The Society of Motor Manufacturers and Traders (SMMT), together with the Retail Motor Industry Federation believe the Government should increase its £300 million contribution to the scrappage scheme.
Since its launch in May, it has been responsible for 215,747 new car orders (as of September 13).
The voluntary discount scheme sees owners of cars or vans over 10-years-old offered £2,000 off the price of a new car: £1,000 each from the Government and manufacturer/dealer.
Business secretary Lord Mandelson has already ruled out an extension after the RMIF called for a meeting to discuss the matter.
The SMMT had initially remaining undecided over whether an extension was the best long term solution for the industry, but has called for an extension in a unified call from the manufacturers.
Paul Everitt, SMMT chief executive, said: “Consumer confidence is still weak and recovery remains extremely fragile. “Avoiding a relapse in demand is critical to the UK economy and an extension to the scrappage incentive scheme, which has already proven its credentials as a cost-effective support mechanism, will ensure a more stable outlook for vehicle demand.”
The SMMT is calling on the Government to extend the scheme through to the original close date of the end of February 2010, to counter the impact of a higher rate of VAT and the introduction of the first year vehicle excise duty rates.
AM’s September 25 issue will feature a special feature from four different dealer council chairman with their views on the extension of scrappage and readers can join in with the discussion on AM’s forum here.
The SMMT has written to the Government and highlighted the following points:
- Over 100,000 new vehicles have been registered under the scrappage scheme with an order bank of a further 100,000 suggesting the scheme will run out of funding in late October/early November.

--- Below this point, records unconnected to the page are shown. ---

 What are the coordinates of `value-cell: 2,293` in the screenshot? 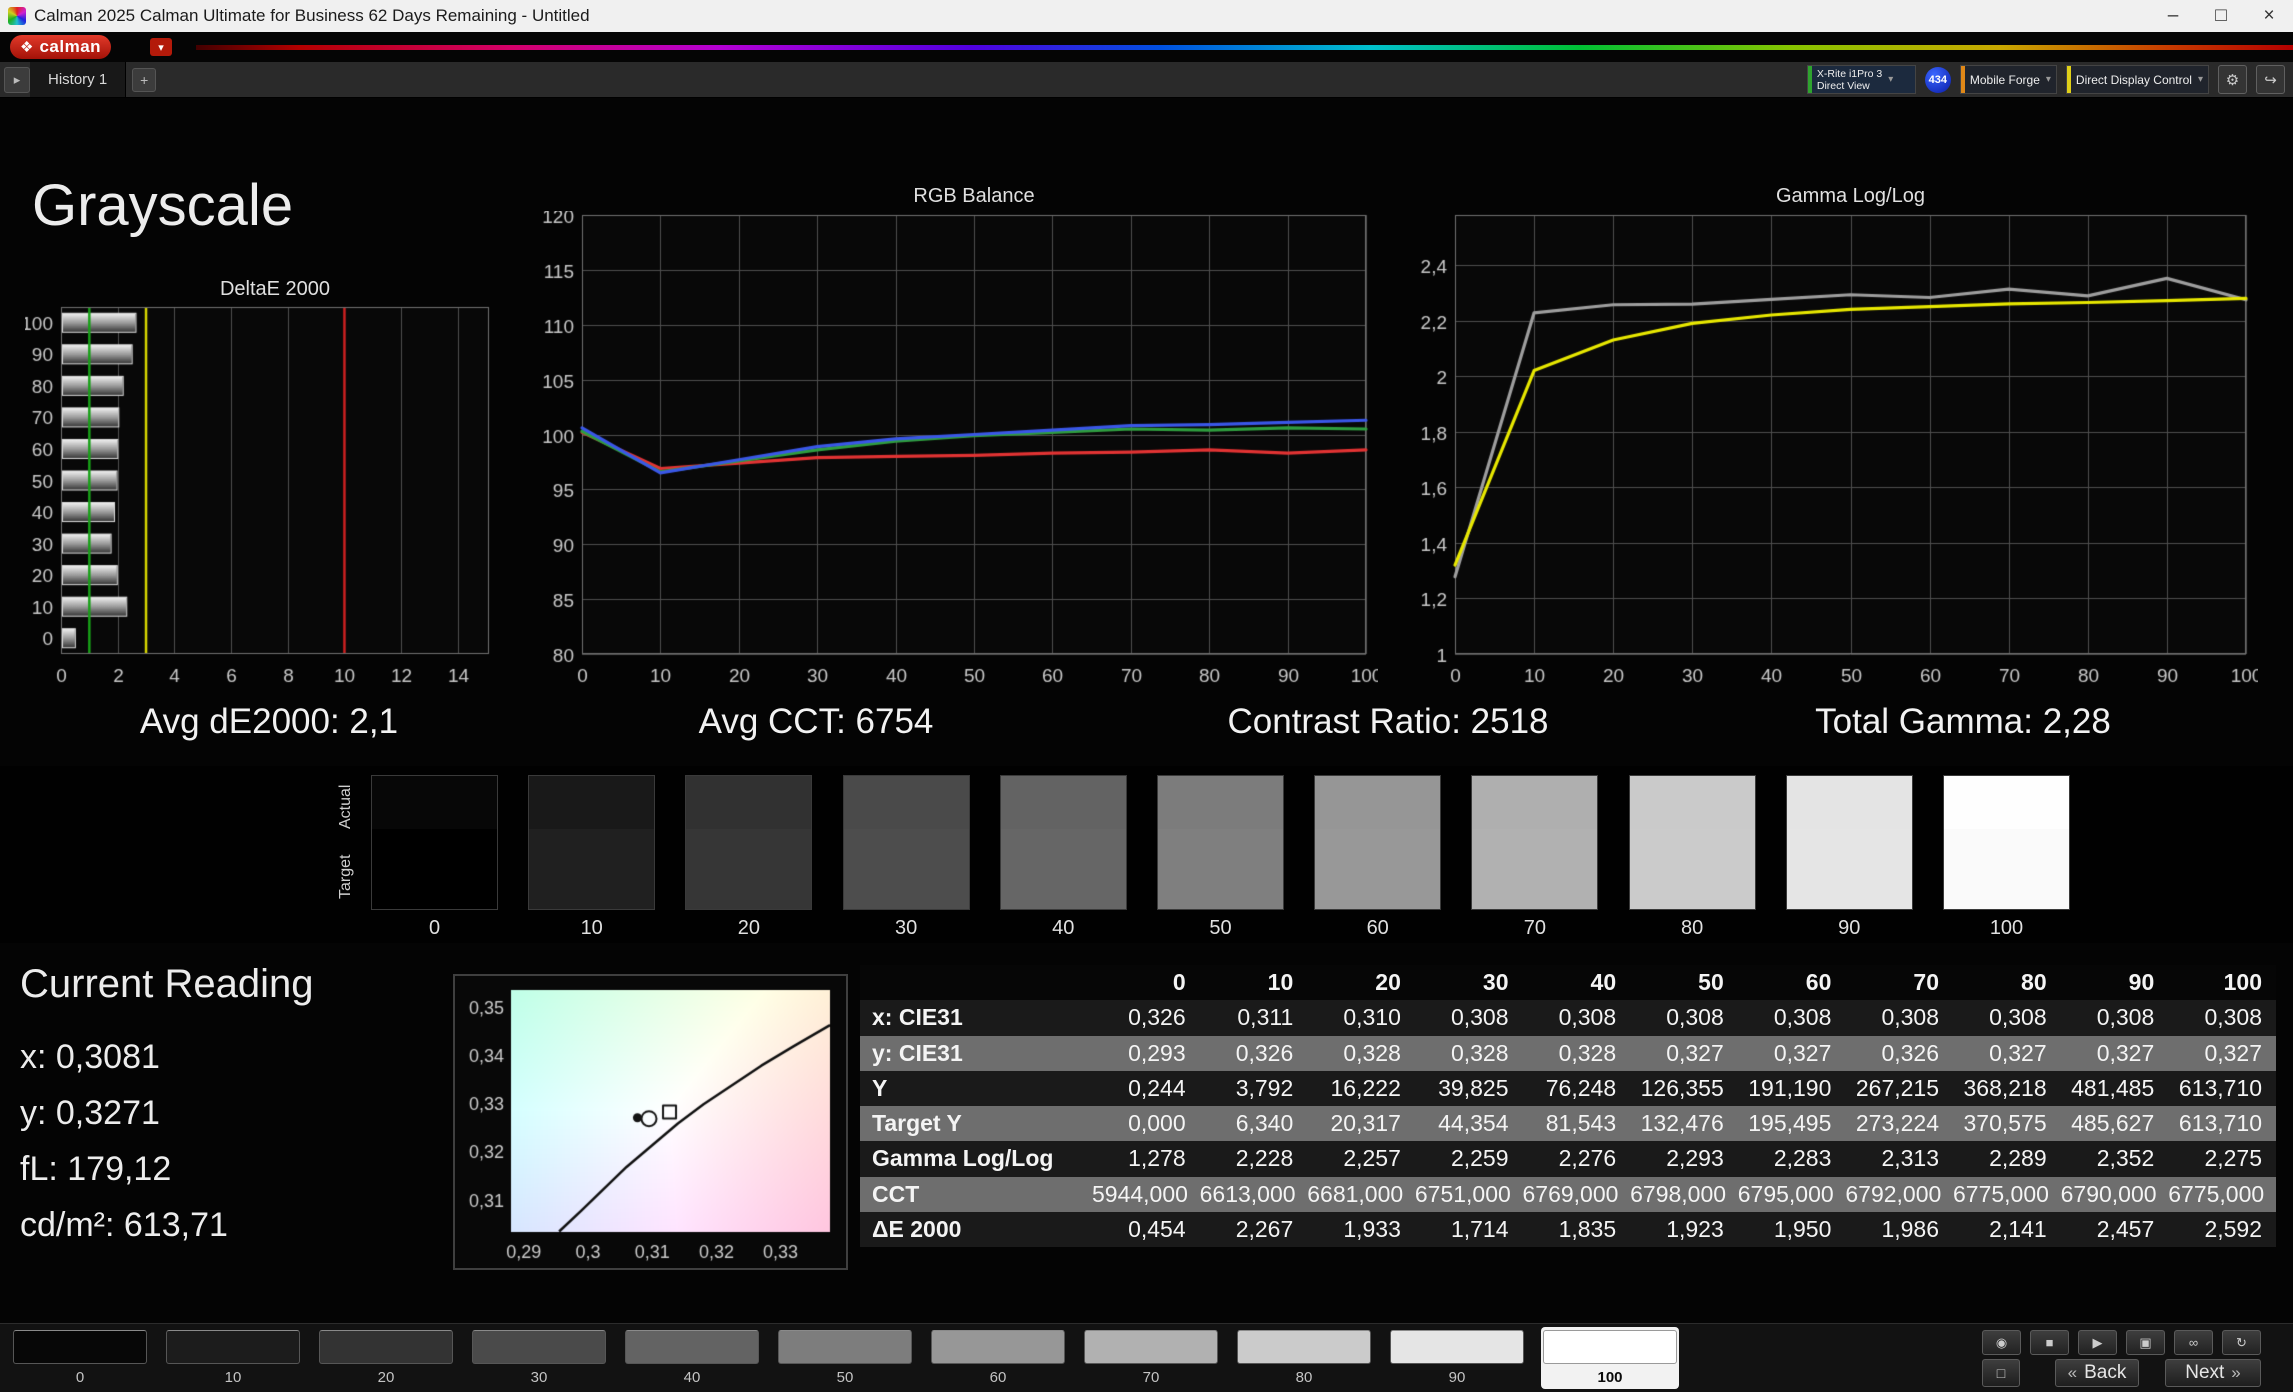 It's located at (1684, 1159).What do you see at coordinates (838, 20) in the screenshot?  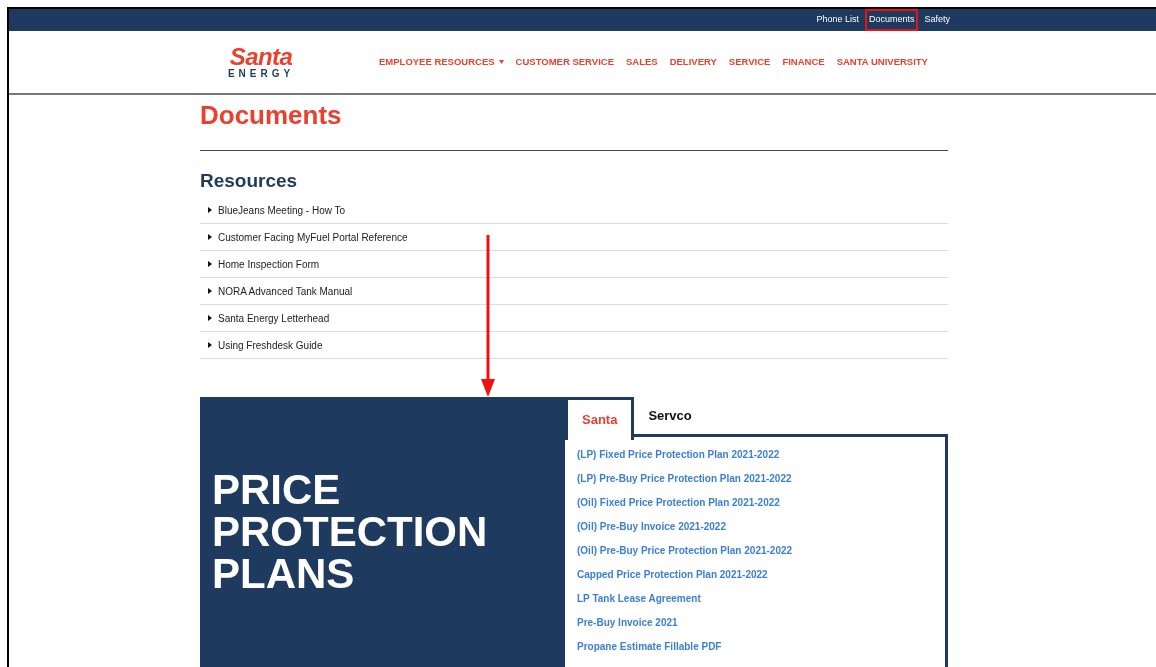 I see `top-link: Phone List` at bounding box center [838, 20].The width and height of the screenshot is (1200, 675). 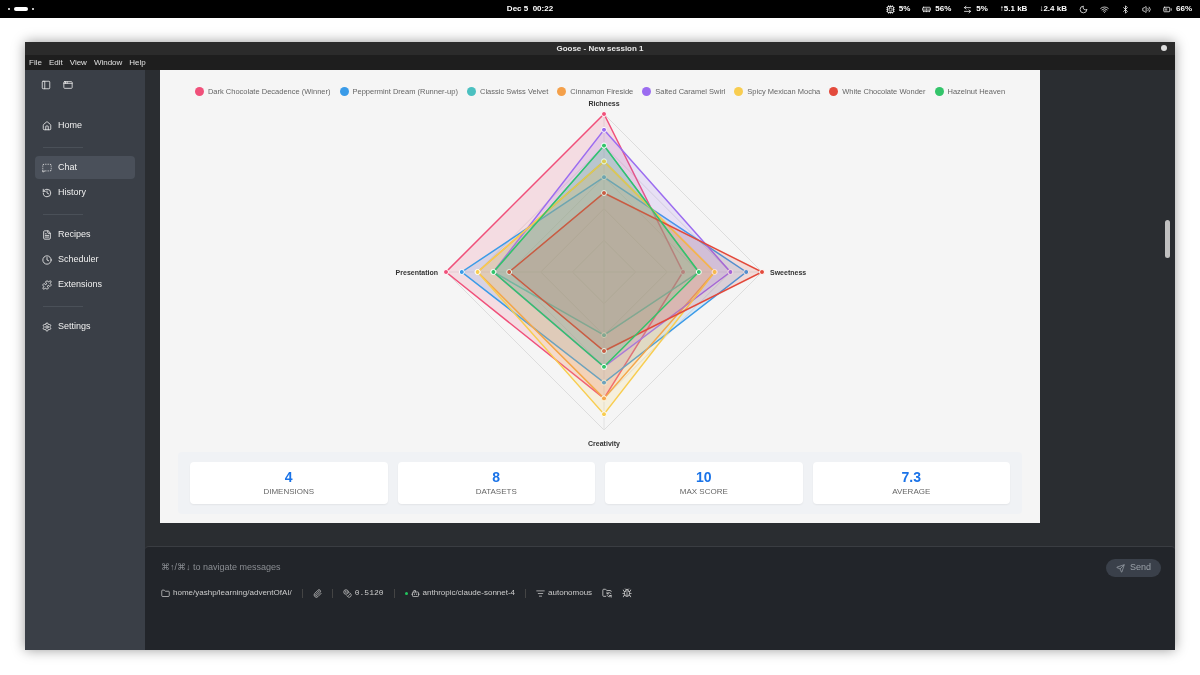 I want to click on document-icon, so click(x=47, y=234). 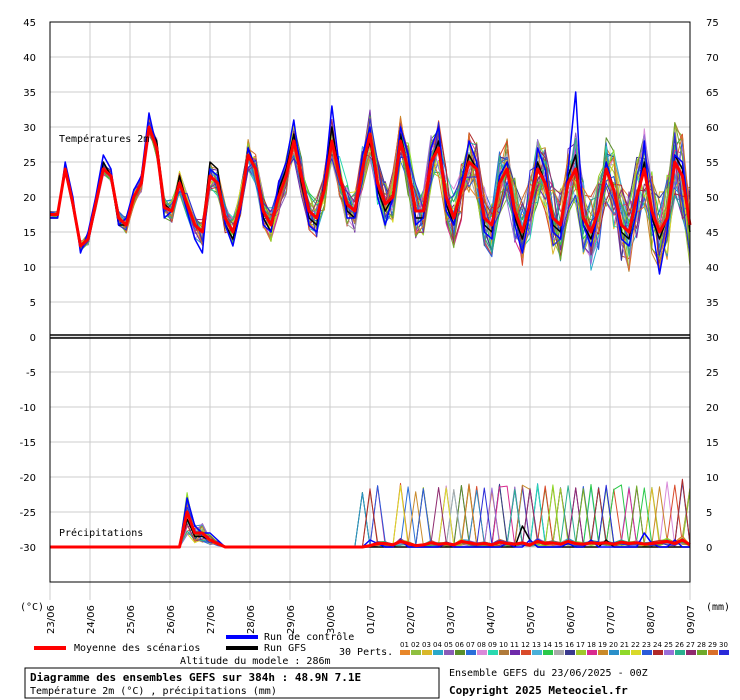 What do you see at coordinates (712, 234) in the screenshot?
I see `right-tick-label: 45` at bounding box center [712, 234].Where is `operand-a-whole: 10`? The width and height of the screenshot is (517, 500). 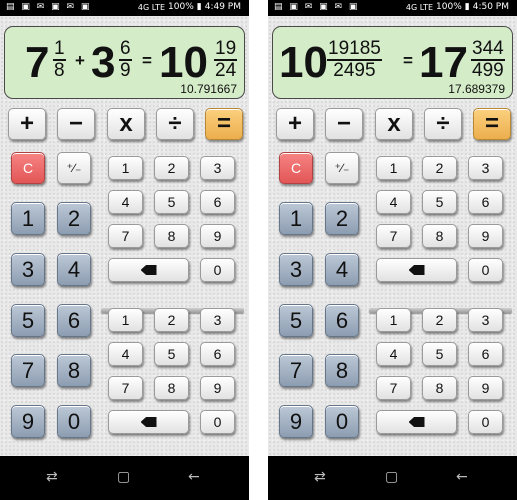
operand-a-whole: 10 is located at coordinates (304, 62). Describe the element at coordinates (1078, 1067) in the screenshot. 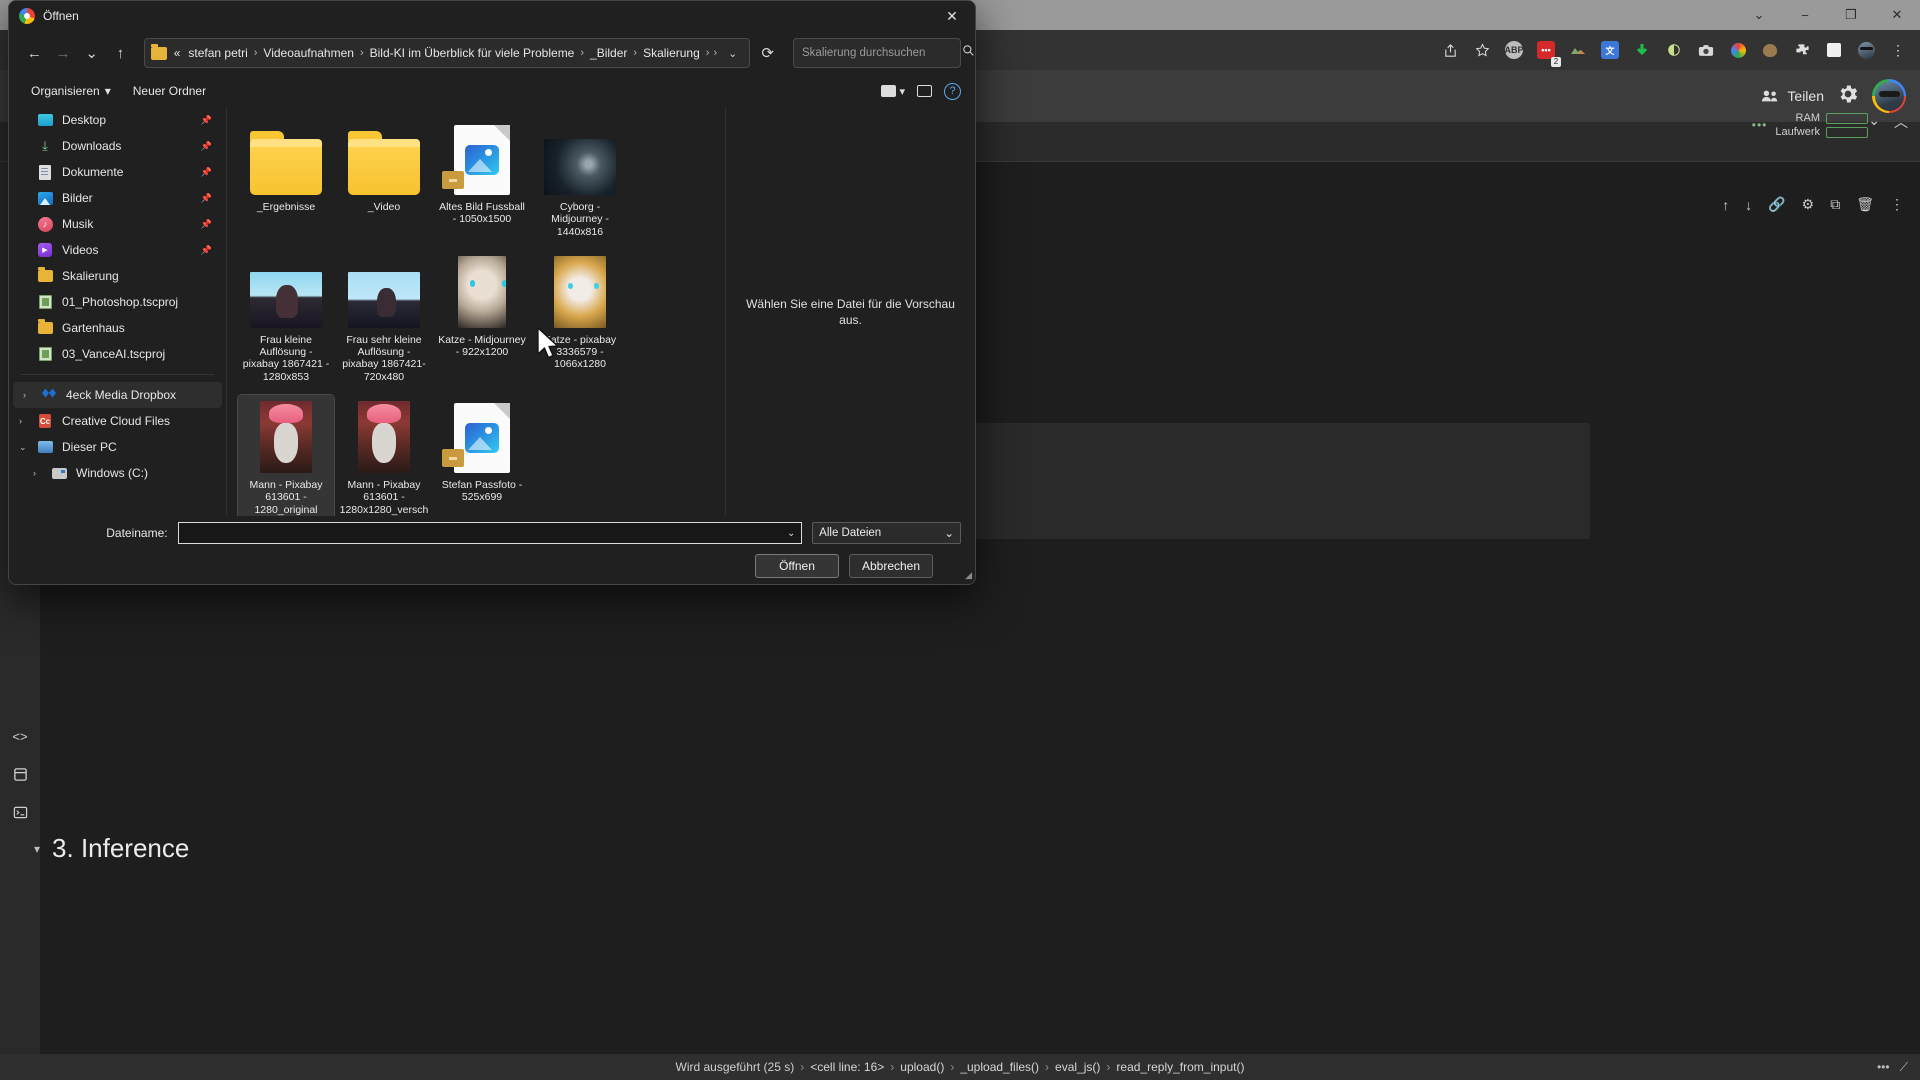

- One fifth of the cars registered were either built in the UK or have an engine produced here.
- The scrappage scheme is largely self-funding with the 15% VAT paid on a car bought for £7,650 covering the £1,000 Government contribution.
- SMMT estimates that 70% of the cars bought under the scrappage scheme represent additional sales which would not otherwise have happened in 2009.
- The average CO2 emissions of a car bought under the scheme are 131.8g/km, 13.5% lower than the pre-scrappage market average of 152.3g/km.
- The average car scrapped under the scheme is 12.6 years old with estimated CO2 emissions of 181.9g/km – 27.6% higher than its replacement.
- 76% of cars bought under the scrappage scheme were classified in the mini or supermini segments.
- 85% of a vehicle’s lifetime CO2 emissions come through use meaning the scheme is likely to save some 2.7m tonnes of CO2.
- SMMT now forecasts the new car market to end 2009 at 1.85m units, above pre-scrappage forecasts but well below the 2.47m pre-recession five year average.